Magnesium deficiency

Magnesium
Magnesium is the eleventh most abundant element by mass in the human body. The adult body content is 25 g distributed in the skeleton and soft tissues. The chemical is essential in manipulating important biological polyphosphate such as ATP, DNA, and RNA and in functionming enzymes(a).

1. Magnesium metabolism and its disorders
Magnesium is the fourth most abundant cation in the body and plays an important physiological role in many of its functions. Magnesium balance is maintained by renal regulation of magnesium reabsorption. According to the study by the Department of Chemical Pathology, St Thomas' Hospital, magnesium deficiency and hypomagnesaemia can result from a variety of causes including gastrointestinal and renal losses. Magnesium deficiency can cause a wide variety of features including hypocalcaemia, hypokalaemia and cardiac and neurological manifestations. Chronic low magnesium state has been associated with a number of chronic diseases including diabetes, hypertension, coronary heart disease, and osteoporosis. The use of magnesium as a therapeutic agent in asthma, myocardial infarction, and pre-eclampsia is also discussed. Hypermagnesaemia is less frequent than hypomagnesaemia and results from failure of excretion or increased intake. Hypermagnesaemia can lead to hypotension and other cardiovascular effects as well as neuromuscular manifestations(1).

2. Implications of magnesium deficiency in type 2 diabetes
Magnesium is the fourth most abundant cation in the body and plays an important physiological role in many of its functions. It plays a fundamental role as a cofactor in various enzymatic reactions involving energy metabolism. According to the study by the Punjab Agricultural University, magnesium is a cofactor of various enzymes in carbohydrate oxidation and plays an important role in glucose transporting mechanism of the cell membrane. It is also involved in insulin secretion, binding, and activity. Magnesium deficiency and hypomagnesemia can result from a wide variety of causes, including deficient magnesium intake, gastrointestinal, and renal losses. Chronic magnesium deficiency has been associated with the development of insulin resistance. The present review discusses the implications of magnesium deficiency in type 2 diabetes(2).

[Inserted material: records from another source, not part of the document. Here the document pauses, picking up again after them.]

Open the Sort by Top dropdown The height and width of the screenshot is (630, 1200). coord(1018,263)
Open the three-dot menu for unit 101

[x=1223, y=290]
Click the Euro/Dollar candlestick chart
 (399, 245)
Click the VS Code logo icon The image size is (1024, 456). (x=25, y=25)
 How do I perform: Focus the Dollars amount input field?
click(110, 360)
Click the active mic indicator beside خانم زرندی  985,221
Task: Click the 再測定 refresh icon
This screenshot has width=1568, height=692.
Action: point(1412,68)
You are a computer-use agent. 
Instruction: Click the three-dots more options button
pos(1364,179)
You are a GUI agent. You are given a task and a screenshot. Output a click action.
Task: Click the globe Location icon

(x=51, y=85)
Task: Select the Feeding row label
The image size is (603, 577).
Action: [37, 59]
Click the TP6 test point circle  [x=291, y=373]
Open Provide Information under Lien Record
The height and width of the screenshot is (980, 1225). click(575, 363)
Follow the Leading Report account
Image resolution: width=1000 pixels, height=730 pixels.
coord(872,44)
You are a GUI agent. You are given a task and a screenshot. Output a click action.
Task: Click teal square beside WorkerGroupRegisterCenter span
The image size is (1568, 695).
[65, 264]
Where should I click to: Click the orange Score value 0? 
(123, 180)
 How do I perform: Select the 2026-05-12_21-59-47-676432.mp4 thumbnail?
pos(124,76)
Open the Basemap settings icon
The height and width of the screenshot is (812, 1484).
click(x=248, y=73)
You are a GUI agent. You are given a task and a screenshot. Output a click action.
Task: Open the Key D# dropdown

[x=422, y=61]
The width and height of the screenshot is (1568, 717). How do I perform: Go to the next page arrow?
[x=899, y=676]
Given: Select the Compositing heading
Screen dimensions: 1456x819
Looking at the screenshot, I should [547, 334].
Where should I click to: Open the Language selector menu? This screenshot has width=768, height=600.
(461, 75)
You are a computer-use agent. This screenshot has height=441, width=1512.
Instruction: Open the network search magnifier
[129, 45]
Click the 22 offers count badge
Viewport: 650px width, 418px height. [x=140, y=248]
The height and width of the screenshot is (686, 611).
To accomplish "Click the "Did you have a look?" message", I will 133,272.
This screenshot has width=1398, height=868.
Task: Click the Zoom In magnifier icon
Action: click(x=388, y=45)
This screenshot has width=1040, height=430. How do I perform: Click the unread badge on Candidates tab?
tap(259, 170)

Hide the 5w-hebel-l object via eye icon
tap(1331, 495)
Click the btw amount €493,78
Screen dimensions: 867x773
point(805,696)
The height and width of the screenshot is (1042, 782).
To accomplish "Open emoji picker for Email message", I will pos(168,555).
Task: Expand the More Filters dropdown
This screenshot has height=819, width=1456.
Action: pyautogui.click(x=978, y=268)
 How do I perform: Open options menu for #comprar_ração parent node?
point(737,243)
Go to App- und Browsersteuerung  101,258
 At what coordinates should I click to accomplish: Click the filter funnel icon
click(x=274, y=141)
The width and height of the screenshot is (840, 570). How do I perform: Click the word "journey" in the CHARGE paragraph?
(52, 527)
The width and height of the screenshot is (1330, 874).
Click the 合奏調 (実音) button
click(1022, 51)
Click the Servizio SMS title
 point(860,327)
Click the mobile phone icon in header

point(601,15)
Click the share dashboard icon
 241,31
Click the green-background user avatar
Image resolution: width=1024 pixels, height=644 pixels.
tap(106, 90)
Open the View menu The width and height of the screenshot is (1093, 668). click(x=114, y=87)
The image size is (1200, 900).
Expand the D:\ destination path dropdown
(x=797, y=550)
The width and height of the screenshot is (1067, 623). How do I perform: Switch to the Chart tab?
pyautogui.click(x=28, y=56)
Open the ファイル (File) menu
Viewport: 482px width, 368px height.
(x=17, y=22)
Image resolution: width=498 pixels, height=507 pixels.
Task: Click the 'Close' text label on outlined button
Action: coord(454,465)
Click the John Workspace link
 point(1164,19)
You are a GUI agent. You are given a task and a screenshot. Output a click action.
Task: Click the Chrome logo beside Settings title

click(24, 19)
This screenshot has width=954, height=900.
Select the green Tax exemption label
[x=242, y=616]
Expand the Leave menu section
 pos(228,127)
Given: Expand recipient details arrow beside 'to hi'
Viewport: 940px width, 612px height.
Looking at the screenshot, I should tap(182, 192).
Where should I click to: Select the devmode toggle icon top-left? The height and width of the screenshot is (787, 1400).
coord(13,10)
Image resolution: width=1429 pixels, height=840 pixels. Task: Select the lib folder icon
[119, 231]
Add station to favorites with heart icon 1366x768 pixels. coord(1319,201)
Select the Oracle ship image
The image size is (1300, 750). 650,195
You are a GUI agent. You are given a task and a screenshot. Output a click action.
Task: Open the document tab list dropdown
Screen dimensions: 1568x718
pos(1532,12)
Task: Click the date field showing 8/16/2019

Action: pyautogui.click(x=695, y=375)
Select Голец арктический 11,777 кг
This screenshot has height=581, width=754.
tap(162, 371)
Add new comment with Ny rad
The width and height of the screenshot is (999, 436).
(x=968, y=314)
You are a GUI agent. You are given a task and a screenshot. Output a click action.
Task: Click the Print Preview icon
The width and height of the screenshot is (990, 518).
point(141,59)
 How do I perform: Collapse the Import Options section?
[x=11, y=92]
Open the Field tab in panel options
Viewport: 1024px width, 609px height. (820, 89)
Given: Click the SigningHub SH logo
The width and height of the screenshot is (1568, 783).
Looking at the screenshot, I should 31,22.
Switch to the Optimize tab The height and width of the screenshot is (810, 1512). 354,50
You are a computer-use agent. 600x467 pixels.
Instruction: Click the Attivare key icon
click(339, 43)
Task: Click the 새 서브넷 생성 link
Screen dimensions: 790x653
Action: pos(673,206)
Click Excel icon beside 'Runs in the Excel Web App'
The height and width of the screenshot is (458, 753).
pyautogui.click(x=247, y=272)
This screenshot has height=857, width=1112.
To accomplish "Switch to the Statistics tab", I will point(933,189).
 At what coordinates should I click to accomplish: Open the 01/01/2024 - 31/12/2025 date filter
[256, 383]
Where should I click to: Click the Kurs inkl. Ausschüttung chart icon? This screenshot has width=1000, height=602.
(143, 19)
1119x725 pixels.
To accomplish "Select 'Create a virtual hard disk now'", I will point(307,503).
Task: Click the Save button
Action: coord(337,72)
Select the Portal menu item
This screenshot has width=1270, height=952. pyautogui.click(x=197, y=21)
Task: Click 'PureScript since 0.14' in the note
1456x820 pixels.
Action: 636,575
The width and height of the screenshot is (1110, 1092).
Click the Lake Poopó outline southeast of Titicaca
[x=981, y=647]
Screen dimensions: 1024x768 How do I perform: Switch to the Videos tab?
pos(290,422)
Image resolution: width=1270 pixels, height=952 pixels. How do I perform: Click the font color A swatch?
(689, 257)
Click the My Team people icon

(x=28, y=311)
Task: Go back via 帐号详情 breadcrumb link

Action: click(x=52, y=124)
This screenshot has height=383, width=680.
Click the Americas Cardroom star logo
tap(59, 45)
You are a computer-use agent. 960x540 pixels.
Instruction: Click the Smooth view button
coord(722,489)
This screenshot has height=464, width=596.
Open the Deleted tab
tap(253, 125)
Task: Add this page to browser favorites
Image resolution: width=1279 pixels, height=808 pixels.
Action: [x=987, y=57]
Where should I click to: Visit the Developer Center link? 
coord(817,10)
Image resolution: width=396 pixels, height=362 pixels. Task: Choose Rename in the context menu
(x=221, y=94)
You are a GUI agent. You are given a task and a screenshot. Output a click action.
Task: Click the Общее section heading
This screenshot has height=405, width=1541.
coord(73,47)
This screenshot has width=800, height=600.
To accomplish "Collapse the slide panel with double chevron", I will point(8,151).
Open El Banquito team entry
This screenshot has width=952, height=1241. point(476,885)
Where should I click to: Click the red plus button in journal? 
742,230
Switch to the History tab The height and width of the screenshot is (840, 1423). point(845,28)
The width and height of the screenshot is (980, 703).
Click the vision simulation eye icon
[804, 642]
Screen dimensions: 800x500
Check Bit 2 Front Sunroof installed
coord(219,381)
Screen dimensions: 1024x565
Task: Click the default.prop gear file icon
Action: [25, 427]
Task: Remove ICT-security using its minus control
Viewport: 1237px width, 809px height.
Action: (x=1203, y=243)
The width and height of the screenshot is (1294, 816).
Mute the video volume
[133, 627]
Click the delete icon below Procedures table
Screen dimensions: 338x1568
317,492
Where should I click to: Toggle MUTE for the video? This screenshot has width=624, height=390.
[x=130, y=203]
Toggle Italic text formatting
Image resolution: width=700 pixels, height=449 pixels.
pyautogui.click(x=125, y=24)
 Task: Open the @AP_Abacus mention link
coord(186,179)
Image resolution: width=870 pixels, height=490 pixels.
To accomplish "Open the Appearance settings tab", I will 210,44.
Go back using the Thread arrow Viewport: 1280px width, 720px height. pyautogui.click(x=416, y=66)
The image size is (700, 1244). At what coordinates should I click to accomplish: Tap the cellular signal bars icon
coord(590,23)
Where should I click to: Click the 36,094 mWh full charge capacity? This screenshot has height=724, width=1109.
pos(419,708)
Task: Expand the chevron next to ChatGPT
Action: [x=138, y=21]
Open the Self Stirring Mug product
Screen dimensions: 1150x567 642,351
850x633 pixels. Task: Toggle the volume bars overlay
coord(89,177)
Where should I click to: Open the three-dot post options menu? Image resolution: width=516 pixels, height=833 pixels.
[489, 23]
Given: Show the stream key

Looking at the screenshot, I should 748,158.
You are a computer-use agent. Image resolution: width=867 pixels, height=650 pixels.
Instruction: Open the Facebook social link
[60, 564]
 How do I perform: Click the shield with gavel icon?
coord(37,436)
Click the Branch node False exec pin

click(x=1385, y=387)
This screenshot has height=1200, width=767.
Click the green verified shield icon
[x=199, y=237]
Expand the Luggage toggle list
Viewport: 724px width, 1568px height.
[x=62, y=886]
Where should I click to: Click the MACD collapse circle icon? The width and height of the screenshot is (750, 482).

3. Magnesium (Mg) status in patients with cardiovascular diseases
Mg is an important cofactor for many enzymes especially those involved in phosphate transfer reactions. Mg is therefore essential in the regulation of the metabolism of other ions and cellular functionsé According to the study by the, deficiency has been shown to be associated with fatal cardiovascular diseases such as cardiac arrhythmias and coronary heart disease, as well as with risk factors for these diseases, such as hypertension, and diabetes mellitus. Our findings showed that serum total Mg was similar in all groups, but patients with arrhythmias and diabetes mellitus revealed lower levels of serum ionized Mg. On the other hand, patients with essential hypertension exhibited higher intraerythrocyte Mg concentrations than healthy controls(3).

4. Hypokalemia and hypomagnesemia in a cirrhotic patient. Correction of metabolic disorders by magnesium
According to the study by Bletry O, Certin M, Herreman G, Wechsler B, and Godeau P., there is a report of a case of a cirrhotic with severe hypokalemia (2 mEq/l) responding incompletely to attempts at correction by classical treatments. The findings of a serum and red cell magnesium deficiency led to administration of this electrolyte which proved efficacous. They then recall the mechanism of hypokalemia and hypomagnesemia in alcoholics, study the possible relationship between these abnormalities, their noxious effects and suggest a treatment(4).

5. Symptomatic hypomagnesemia in children

Hypocalcemia and hyperphosphatemia suggesting impaired parathyroid function were the most common electrolyte disorders. Hypokalemia was also frequently noted. The related symptoms including seizure, tetany, and weakness were common. According to the National Taiwan University Hospital, hypocalcemia and hyperphosphatemia suggesting impaired parathyroid function were the most common electrolyte disorders. Hypokalemia was also frequently noted. The related symptoms including seizure, tetany, and weakness were common. Drug-induced renal magnesium wasting was the most common cause of symptomatic hypomagnesemia, and tended to occur in older children using aminoglycoside, furosemide, and amphotericin-B. The associated gastrointestinal causes might add a minor contribution to the development of hypomagnesemia. Analyses of PTH levels in 13 children suggested that inhibition of PTH synthesis or secretion was responsible for hypomagnesemic hypocalcemia in most patients. However, peripheral PTH resistance might also account for the mechanism in a few patients. In most patients, symptomatic hypomagnesemia was transient, and improved after magnesium provision. Only one child with congenital renal magnesium wasting and two with primary hypomagnesemia needed long-term magnesium treatment(5).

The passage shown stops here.